- [Exercise task]: Show every line in the items below that contains the string "This", matching case exactly.

- [Available records]:
Begin
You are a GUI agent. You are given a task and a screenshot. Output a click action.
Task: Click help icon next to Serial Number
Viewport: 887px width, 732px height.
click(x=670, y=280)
End
Begin
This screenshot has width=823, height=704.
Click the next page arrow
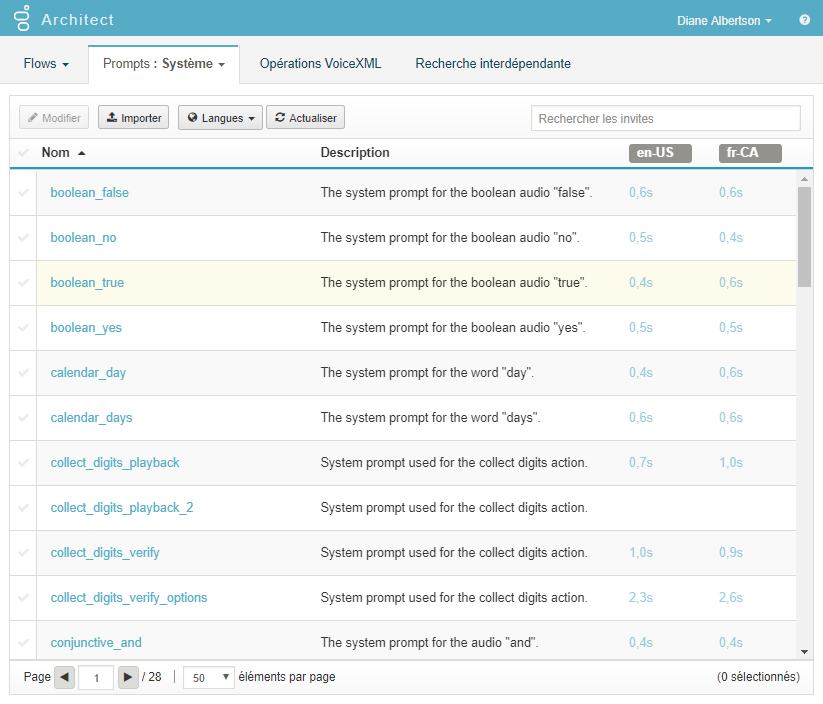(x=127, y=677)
End
Begin
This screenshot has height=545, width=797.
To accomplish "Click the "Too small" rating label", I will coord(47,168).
End
- [Written answer]:
This screenshot has width=823, height=704.
This screenshot has height=545, width=797.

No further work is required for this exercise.